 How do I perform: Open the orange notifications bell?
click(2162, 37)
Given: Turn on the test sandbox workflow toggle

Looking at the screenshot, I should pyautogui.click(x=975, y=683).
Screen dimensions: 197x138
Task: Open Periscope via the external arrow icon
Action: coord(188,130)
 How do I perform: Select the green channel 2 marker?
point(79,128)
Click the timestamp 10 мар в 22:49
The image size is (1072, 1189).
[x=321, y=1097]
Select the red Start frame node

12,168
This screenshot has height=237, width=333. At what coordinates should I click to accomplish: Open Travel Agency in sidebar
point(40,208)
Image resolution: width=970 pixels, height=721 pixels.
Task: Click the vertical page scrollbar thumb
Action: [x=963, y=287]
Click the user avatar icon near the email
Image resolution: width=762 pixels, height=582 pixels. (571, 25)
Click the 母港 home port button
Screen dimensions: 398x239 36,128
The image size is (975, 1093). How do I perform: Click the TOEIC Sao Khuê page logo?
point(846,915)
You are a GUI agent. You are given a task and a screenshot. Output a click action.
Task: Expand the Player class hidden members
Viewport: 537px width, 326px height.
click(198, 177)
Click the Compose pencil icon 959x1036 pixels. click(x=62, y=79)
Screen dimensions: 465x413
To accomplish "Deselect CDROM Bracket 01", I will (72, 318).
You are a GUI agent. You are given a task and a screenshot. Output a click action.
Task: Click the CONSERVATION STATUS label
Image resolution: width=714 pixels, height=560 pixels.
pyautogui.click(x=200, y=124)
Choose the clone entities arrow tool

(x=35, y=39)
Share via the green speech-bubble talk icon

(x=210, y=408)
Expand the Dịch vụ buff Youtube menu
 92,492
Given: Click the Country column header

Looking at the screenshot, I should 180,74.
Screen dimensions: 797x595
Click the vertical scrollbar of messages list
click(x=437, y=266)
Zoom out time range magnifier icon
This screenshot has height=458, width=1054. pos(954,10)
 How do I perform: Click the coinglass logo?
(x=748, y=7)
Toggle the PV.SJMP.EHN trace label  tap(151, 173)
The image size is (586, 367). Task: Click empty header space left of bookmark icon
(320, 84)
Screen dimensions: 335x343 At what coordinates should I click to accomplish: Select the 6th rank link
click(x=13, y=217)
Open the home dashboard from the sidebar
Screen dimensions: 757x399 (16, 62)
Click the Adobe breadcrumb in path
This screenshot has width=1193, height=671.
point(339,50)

# # # # #

__Exercise aim__
The lines from the one containing "Click the Adobe breadcrumb in path" through the final line of the listing above are to be repeated exactly, and nothing else is to be printed.

__Problem solution__
Click the Adobe breadcrumb in path
This screenshot has width=1193, height=671.
point(339,50)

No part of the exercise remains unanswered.